La société évolue et, avec elle, la notion-même de famille. Comment la définir ?
« En termes anthropologiques, la famille constitue le groupe d’élevage des enfants. Sa composition n’a pas de configuration universelle. Selon les cultures, ce groupe peut être composé de manières très différentes. En Occident, la famille est très marquée par le modèle nucléaire : papa, maman et les enfants. Il s’est imposé il y a environ deux cents ans. Avant, il y en a eu d’autres et il semble qu’on soit en train d’en sortir. »

Comment interprétez-vous les changements actuels ?
« Notre modèle était inspiré par notre tradition chrétienne.
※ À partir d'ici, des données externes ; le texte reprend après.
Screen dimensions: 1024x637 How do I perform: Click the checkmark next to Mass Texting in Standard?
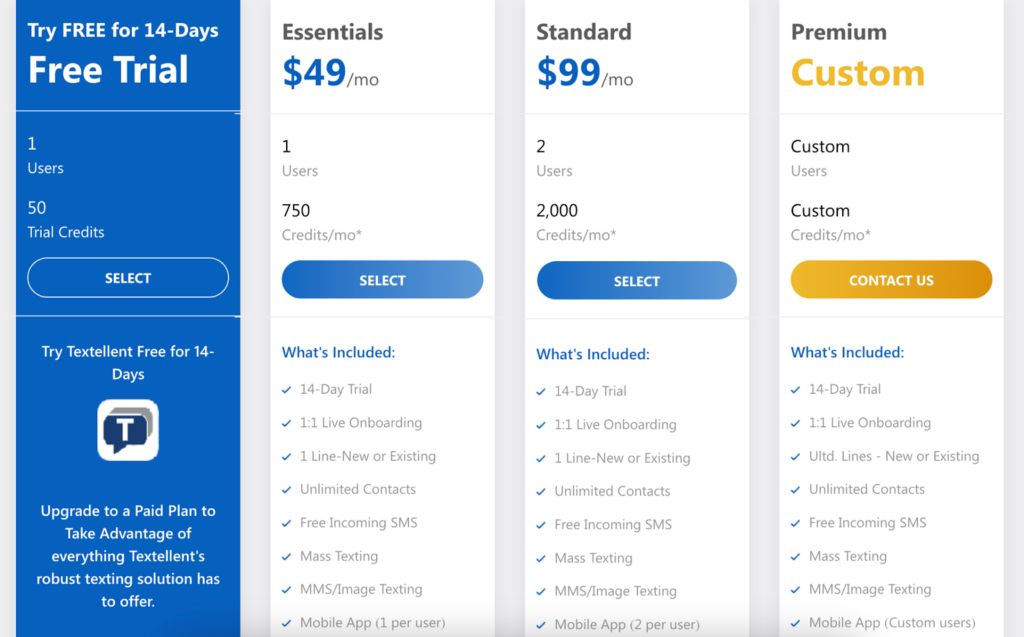[x=543, y=557]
La sexualité était au service de la reproduction et, pour se reproduire, il fallait être mariés. Mariage, sexualité, reproduction étaient soudés. Depuis une quarantaine d’années, ces notions se disjoignent. Avec les progrès de la médecine, on peut même se reproduire sans sexualité. Je ne dis pas qu’il faut s’affoler ou que c’est merveilleux. C’est un constat. Ensuite, chacun prend position. Du coup, on ne sait plus trop ce qu’est la famille, car on est en présence de plusieurs groupes d’élevage dans une même société. »

Quelles sont les conséquences pour les enfants ?
« Chaque cas est particulier. La question est de savoir si l’enfant parvient à se positionner dans la succession de générations. Cela lui permet de comprendre l’autorité des parents et de désirer grandir pour les quitter naturellement. L’enfant doit aussi pouvoir s’identifier comme garçon ou fille. Pour moi, l’évolution actuelle de la famille n’empêche pas la construction de ces deux éléments de base. »
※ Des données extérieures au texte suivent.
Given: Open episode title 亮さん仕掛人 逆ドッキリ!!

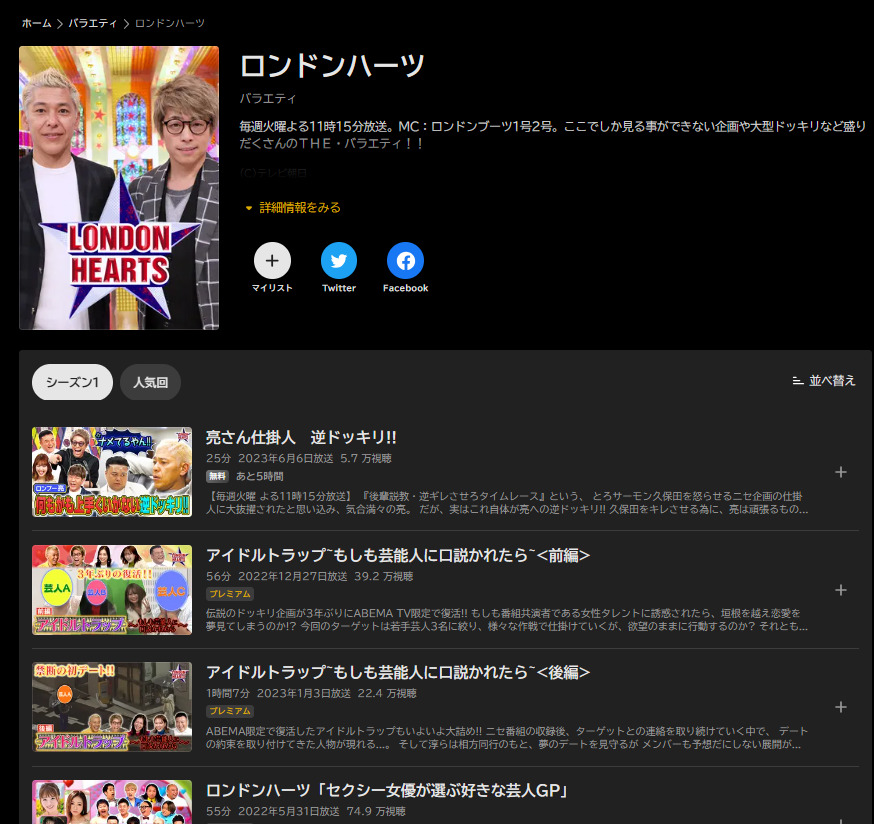Looking at the screenshot, I should point(301,437).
On pense évidemment aux parents homosexuels…
« Comme la sexualité et la reproduction ne sont plus automatiquement liées, le concept d’homoparentalité apparaît progressivement. Reste que biologiquement, la référence à l’autre sexe est incontournable. Je me suis intéressé au sujet et j’ai rencontré beaucoup de couples homosexuels. Les femmes, par exemple, imaginent le donneur beau, intelligent… Un fantasme hétéro renaît. Cette dimension érotisée transparaît dans le discours avec l’enfant. Sans oublier que le couple a des parents, des frères, des soeurs, des amis… Finalement, que l’on parle de familles homo, hétéro, recomposées, isolées… on est obligés de penser que l’enfant ne grandit pas seulement avec un père et une mère. Le groupe d’élevage est toujours plus large. »

"C'est qui ma famille ?"
Au côté d’Alain Ducousso-Lacaze, trois autres intervenants participeront à la journée du 30 novembre, consacrée à ce vaste thème « C’est quoi ma famille ? ». Psychanalyste et professeur à l’université de Nice Sophia-Antipolis, Serge Lesourd se demandera « qui crée la famille ? », avant de passer la parole à Chantal Magnant, psychologue clinicienne, fondatrice du « Point Rencontres » de Poitiers destiné, aux parents et aux enfants séparés. Enfin, une juriste, Françoise Artur, décrira l’évolution du droit de la famille. Organisée par le Collège régional des psychologues de la fonction publique hospitalière, cette journée débutera à 9h au lycée Saint-Jacquesde- Compostelle de Saint-Eloi.